Trump’s heavy-handed directive to Tokyo was in response to a question that alluded to reports over the weekend that he had told Asian leaders that he couldn’t understand why a nation of “samurai warriors” failed to take down North Korean missiles recently.

But Japan had several reasons to refrain from doing so. As Japan Times notes, the Japanese military quickly determined that the missiles that North Korea sent flying over Japan in August and September were not going to land on Japanese territory.

They also calculated that given the speed and altitude of the North Korean missiles, they would have been hard to strike down with their current missile defense system. If Japan had tried to intercept the North Korean missiles and failed, that would have been hugely embarrassing and undermined the credibility of their defense systems — potentially making North Korea more confident about launching an attack.

Furthermore, there were legal complications.
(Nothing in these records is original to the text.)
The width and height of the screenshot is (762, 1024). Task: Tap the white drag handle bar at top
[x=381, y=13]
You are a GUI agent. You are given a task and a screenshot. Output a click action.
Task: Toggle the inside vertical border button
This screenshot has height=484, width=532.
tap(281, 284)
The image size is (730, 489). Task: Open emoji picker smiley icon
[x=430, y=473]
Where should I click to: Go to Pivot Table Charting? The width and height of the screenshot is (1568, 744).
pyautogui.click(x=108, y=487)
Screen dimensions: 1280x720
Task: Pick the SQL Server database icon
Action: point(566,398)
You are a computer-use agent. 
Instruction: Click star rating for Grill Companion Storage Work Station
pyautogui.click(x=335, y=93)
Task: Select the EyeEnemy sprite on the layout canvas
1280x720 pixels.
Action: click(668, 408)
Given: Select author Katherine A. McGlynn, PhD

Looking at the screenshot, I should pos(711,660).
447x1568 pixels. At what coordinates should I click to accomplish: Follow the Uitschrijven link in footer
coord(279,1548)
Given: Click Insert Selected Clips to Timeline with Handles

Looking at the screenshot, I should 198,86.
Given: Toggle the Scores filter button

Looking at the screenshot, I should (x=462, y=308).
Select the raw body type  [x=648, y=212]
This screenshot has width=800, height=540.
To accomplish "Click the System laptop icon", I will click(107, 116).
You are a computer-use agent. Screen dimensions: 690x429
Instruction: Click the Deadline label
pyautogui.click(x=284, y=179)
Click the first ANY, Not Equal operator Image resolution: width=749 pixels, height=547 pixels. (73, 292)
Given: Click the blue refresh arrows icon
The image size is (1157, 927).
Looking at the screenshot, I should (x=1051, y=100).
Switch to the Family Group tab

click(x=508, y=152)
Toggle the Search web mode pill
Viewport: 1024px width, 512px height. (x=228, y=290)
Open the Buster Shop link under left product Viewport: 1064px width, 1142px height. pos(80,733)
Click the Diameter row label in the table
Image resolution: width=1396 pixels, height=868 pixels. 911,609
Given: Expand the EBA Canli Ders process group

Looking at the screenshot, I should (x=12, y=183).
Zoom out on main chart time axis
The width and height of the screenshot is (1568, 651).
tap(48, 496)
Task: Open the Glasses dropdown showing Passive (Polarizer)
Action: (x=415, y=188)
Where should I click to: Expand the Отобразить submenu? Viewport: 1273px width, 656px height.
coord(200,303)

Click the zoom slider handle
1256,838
As Noboru Yamaguchi, professor of international relations at the International University of Japan in Niigata, told the New York Times, Japan is legally only able to intercept a missile if 1) its citizens are actually in danger or 2) if one of its allies is being attacked. North Korea’s missiles were test weapons and were not equipped with live warheads.

And in addition to all this, Abe would likely need approval from Japan’s Parliament to intercept North Korean missiles, according to Yamaguchi.

Trump accused Japan of cheating on trade. But his argument is not persuasive.

While in Japan, Trump also accused Tokyo of taking advantage of the US with its trade practices, especially in the automotive sector. But here too his criticism has been at odds with reality.

“We want fair and open trade. But right now, our trade with Japan is not fair and it’s not open,” Trump told Japanese and US business executives in Tokyo on Monday. “The US has suffered massive trade deficits with Japan for many, many years. Many millions of cars are sold by Japan into the United States, whereas virtually no cars go from the US into Japan.”

There are a few things to point out about Trump’s comments here.

First, Trump believes that if the US has a trade deficit with another country — meaning that country exports more to the US than the US exports to that country — that it automatically means that trade with them is “unfair.”

Takatoshi Ito, an economics scholar at Columbia University, says that “elementary trade theory tells you that is not true.” Ito says that Japan is open and fair in its trade, and operates in accordance with rules laid out by the World Trade Organization (with the exception of the way it handles its agricultural goods). He says that when a country like Japan has a trade surplus with the US, it’s a reflection of comparative advantage — it makes products that the US wants more efficiently than the US does.

As for Trump’s concern that American cars do very poorly in the Japanese market while Japanese cars do well in the American market — analysts say that it’s mainly about consumer preference, not unfair trade practices.

Caroline Freund, a senior fellow at the pro-free trade Peterson Institute for International Economics, points to the fact that Germany sells more cars to Japan than Japan sells to it.

“The Japanese market is accessible provided US producers make a car that appeals to the Japanese people,” Freund says.

In other words, the real issue isn’t that Japan is blocking auto imports — it’s that the US needs to make better cars.